Turning briefly to the AFL there was a lot of discussion earlier in the week with the Nat Fyffe incident with many of the pundits calling for his suspension. Quite rightly the MRP chose not to impose any fine or suspension. The incident was a free kick for too high, but nothing more than that. Having said that I am an unabashed Fyffe fan and hopes that he wins the Brownlow and goes on to get the Norm Smith medal in a Freemantle grand final winning team.
Have a great weekend!
We should start with the good news – it was great to see Jason Day salute in the US PGA early on Monday morning. I had predicted that he would win a major in 2014, but unfortunately he had a hand/wrist injury that upset his season and then when in contention for this
year’s US Open he had an attack of vertigo. A most deserved win and it was also refreshing to see the good sportsmanship displayed by Jordan Spieth. Spieth suggested that it was the best loss that he had ever had and I suppose if second place takes you to number one in the world, you cannot really complain. After his amazing win in the Australian Open I understand he has had the lowest total for all 4 majors ever. With Day, Spieth and Rory McIlroy at the top of the world rankings the golf should be pretty interesting over the next 5 to 10 years.
Continuing the good news theme it was great to see some application from the Australian batsmen in this test.
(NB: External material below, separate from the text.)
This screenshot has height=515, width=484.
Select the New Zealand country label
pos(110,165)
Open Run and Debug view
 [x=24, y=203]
I went to bed with the score at 0-82 on the first day and was pleased to wake and find they had moved to 3-287 which put them in a good position to push for a victory in Michael Clarke’s final test match. After the second day’s play, the Aussies have strengthened their hold on this test by having the English 8 for 107 at stumps. With Peter Siddle’s excellent bowling performance one can only ask the selectors why he wasn’t in the team before now!
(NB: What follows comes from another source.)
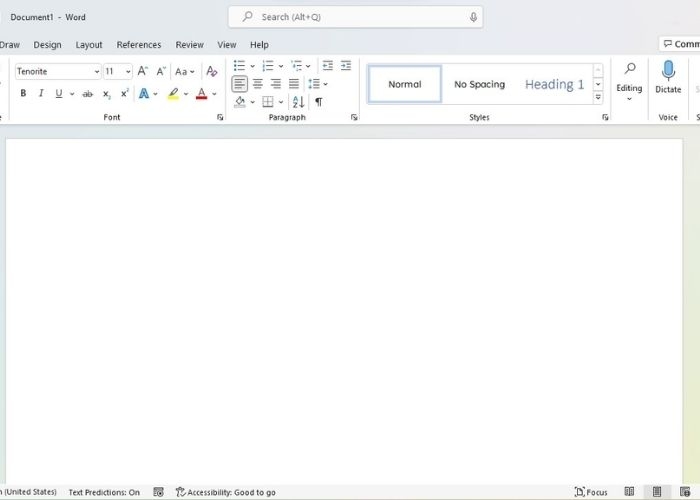Image resolution: width=700 pixels, height=500 pixels.
Task: Toggle bold formatting
Action: [23, 94]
I had previously stated that I would not discuss the Essendon supplements saga again until the WADA case outcome was known, however, the events of the week with James Hird’s departure from the club does change the situation somewhat. I read an article written by Tracey Holmes titled “The siren has sounded on Hird and all that is left is sadness” and I think it about sums up my views on the events of this week. As an Essendon supporter a lot of people asked me my for my views on Tuesday and my immediate response was sadness. It was also clear from the players that flanked Hird on Tuesday that most of the players were emotionally struck by what had happened as well. There are a lot of James Hird haters out there and I am sure they will get around Caroline Wilson and congratulate themselves on a job well done, they finally got their man.
Have a great weekend!
I first turn my attention to the Serena Slam. Apart from Serena Williams essentially referring to herself in the third person, I cannot understand why she is not considered a Grand Slam winner. I know it is considered to be holding all the championships in the one calendar year, but I cannot see the difference. If any player holds all four championships at the same time they should be considered winners of the Grand Slam. Forget the Serena Slam it is a Grand Slam.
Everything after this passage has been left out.